Insbot is a robotic cockroach developed in 2002 by scientists of the European project LEURRE. It is designed to trick real cockroaches into following its lead, with the goal of finding ways of adapting their behavior as a means of natural pest control. At first, Insbot's predecessor, Alice robot, faced some setbacks due to its size and its inability to properly recognize the cockroaches. But after a series of tests, this newer model was developed. It contains more sensors and computational power, which allows it to interact with the cockroaches more efficiently.

== Development of Insbot ==
The scientists from LEURRE developed the first Insbot in 2002 and it has been undergoing development since. It runs on wheels and contains many computer processors, which are connected to cameras and proximity sensors, to help it avoid bumping into obstacles or other cockroaches. In the early stages of production, the group of scientists from LEURRE used a prior model, Alice robot, to conduct acceptance tests to determine how compatible the robot is within the society of cockroaches. The main challenges they faced were the robot's small size, the high level of integration (many sensors), and the darkness of the cockroach cuticle (Infrared (IR) sensors sensitivity). With the help of these tests, the scientists built a newer model which contained IR emitters with increased power, wireless communication modules for monitoring, additional sensors, more computational power, and a greater memory.

== How it works==
The Insbot is composed of two different types of sensors, IR and chemical, and linear cameras.

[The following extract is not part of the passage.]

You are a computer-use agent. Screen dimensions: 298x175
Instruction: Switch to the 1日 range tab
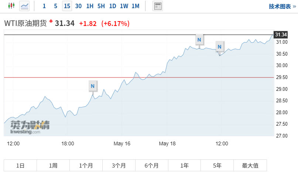(x=20, y=166)
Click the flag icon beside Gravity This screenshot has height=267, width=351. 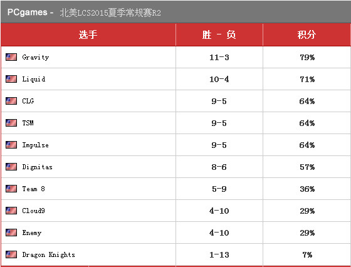coord(11,57)
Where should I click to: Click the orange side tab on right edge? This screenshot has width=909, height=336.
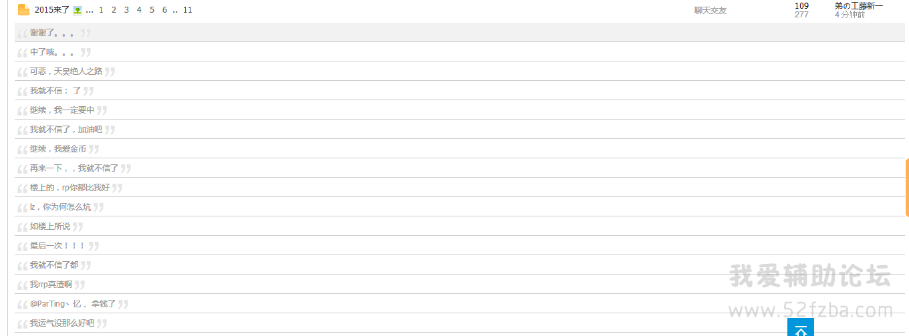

The sensors help the robot maneuver itself and identify other cockroaches. One recent challenge was to find a way to add pheromones to the robot which would allow it to communicate and build trust with the other cockroaches. With the help of chemical sensors, the robot is able to emit the cockroach chemical signal that is present on the surface of cockroaches. With these sensors, the robot attracts the other cockroaches. If it does not have them, it scares them away because the cockroaches think it is a predator.

The IR sensors are used to measure proximity, which is important because the robot's behavior is controlled by proximity information. All of its movements and actions depend on where it is and what surrounds it. The IR sensors are also used to distinguish between another cockroach and an obstacle. A sensor is placed on the top of the robot and is activated when it is near an obstacle. Two more sensors are placed at the bottom of the robot and are activated when it is near other cockroaches.

The robot contains linear cameras which are used to identify objects or other cockroaches which are out of the reach of the IR sensors. It identifies dark spots to be a group of cockroaches.

With all of these components, Insbot is able to analyze the movements and behaviors of the cockroaches and mimic them.

== Mission ==
Through the help of Insbot, LEURRE plans to study and control the behavioral models of mixed societies (societies made up of robots and animals) in an effort to prove that is it possible to change the global behavior of the mixed society by placing a certain number of robots in it.

=== Small scale applications ===
With its ability to mimic their behavior and smell, Insbot is able to fool the rest of the cockroaches into believing that it is a part of the group. Once this has been accomplished, it then is able to establish itself as leader of the group. In this position, the scientists hope it can get the rest of the cockroaches to follow it out of their hiding places into the open where pest controllers can target them.

=== Larger scale applications ===
Besides pest control, the scientists believe the robot could be helpful to create other forms of artificial intelligence.
If Insbot is able to accomplish the task of getting the rest of the cockroaches to follow its lead, it will show that mixed societies can actually be controlled. This control of interactions between artificial life and living organisms is important in many scientific fields like medicine, agriculture, and ethology because all biological levels are taken into account: the cellular level, the organism level, and the human level. The cellular level regards to the mixture of artificial systems and cells like neurons. The organism level regards to intelligent prosthesis. The human level regards to cooperation between humans and robots.